We observed these disorders in the analysis of insertion mutants of Arabidopsis transformed by the same construction with the ISP gene. The analysis revealed differences in the spectrum of insertion mutations obtained by transformation of Arabidopsis and tobacco plants with the same construction. Arabidopsis was characterized by a significantly higher number of morphological and phenological deviations from the normal type. This may be due to the significant differences in the genome structures of these two objects. The genome of Arabidopsis consists of preferably unique sequences, and insertion of any alien DNA may cause a mutation in it.
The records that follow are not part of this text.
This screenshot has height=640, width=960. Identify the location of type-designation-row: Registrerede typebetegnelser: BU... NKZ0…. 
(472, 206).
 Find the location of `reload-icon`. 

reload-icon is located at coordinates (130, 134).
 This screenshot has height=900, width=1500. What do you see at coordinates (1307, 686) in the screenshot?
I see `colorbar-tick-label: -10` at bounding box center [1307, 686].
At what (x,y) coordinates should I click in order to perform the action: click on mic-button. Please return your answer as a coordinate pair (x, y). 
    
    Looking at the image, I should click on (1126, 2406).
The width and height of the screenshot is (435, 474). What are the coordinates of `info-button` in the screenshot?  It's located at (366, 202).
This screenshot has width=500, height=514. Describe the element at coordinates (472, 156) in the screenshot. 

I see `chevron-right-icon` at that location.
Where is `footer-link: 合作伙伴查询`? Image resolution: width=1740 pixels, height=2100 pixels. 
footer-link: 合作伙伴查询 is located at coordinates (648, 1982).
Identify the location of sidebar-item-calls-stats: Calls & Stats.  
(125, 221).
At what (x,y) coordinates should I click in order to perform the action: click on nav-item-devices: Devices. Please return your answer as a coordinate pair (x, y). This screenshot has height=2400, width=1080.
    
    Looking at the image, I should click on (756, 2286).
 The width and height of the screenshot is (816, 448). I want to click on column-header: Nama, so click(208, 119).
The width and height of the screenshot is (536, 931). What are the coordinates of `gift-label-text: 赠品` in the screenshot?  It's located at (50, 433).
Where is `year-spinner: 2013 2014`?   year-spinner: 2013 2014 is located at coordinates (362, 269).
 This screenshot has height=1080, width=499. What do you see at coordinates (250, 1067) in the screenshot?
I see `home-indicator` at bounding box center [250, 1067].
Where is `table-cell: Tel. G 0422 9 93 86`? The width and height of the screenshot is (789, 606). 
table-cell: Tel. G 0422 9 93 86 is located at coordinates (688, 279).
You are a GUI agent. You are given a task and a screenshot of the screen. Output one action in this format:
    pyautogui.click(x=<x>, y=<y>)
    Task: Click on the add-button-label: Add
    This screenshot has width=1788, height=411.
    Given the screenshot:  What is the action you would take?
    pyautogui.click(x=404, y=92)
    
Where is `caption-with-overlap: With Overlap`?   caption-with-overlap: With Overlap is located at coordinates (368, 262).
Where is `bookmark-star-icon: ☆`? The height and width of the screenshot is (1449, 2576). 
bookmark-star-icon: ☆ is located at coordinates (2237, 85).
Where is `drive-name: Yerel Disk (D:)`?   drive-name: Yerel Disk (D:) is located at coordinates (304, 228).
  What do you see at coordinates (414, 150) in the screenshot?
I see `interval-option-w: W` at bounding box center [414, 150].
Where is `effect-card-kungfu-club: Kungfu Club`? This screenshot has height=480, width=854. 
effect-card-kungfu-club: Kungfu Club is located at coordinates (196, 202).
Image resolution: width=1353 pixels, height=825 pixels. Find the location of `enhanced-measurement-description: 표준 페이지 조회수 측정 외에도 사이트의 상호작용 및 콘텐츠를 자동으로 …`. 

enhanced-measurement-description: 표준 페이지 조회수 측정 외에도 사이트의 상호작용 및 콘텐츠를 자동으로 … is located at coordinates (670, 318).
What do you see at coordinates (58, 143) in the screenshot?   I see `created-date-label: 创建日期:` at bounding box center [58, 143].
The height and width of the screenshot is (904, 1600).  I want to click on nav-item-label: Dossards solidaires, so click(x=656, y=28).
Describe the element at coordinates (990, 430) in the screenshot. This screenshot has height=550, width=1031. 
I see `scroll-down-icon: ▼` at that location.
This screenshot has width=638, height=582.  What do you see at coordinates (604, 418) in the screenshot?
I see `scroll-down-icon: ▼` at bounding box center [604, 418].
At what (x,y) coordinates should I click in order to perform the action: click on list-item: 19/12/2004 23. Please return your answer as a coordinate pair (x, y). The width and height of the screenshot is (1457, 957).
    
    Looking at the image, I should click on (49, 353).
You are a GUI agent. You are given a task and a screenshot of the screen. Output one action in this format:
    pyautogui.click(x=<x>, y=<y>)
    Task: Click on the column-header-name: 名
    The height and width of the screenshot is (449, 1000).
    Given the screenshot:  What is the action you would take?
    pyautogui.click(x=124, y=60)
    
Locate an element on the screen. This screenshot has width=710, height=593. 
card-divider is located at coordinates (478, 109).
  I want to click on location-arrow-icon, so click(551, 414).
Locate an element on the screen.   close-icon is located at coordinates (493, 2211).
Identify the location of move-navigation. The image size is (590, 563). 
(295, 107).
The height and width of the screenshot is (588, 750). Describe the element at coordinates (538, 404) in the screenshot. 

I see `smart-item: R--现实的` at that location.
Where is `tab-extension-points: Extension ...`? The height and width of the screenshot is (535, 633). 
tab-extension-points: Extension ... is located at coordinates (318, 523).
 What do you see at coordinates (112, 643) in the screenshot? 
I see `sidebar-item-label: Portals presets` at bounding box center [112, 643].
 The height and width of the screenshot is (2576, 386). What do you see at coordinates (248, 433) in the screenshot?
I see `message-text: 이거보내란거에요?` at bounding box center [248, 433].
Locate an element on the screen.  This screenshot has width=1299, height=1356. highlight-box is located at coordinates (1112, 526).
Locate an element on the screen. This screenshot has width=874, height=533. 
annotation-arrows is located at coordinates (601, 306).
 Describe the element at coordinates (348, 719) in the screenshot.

Moreover, its mutation spectrum also depended on the vector complexity [12].

Therefore, the results obtained demonstrate the possibility to increase the resistance to phytopathogens in different plant species via introduction of additional heterologous plant genes (for example, the trypsin inhibitor gene). The comparative analysis of transgenic plants of different species transformed with the same gene revealed significant species-specific differences. The transgenic tissues of potato clones demonstrated slight phytopathogenic activity [10]. However, the prolonged selection made it possible to obtain more effective and stable clones of all plant species under study carrying the target gene of the inhibitor and demonstrating significant phytopathogenic activity. The investigaton of plants carrying the vector construction with additional spidroin genes showed that it was ineffective to use these genes as enhancers in higher plant tissues. On the whole, the efficiency of the target gene expression in transgenic plant tissues is affected by several factors, such as the transgene insertion site, the complexity of the vector construction, the number of copies inserted, and the efficiency of selection of transformants.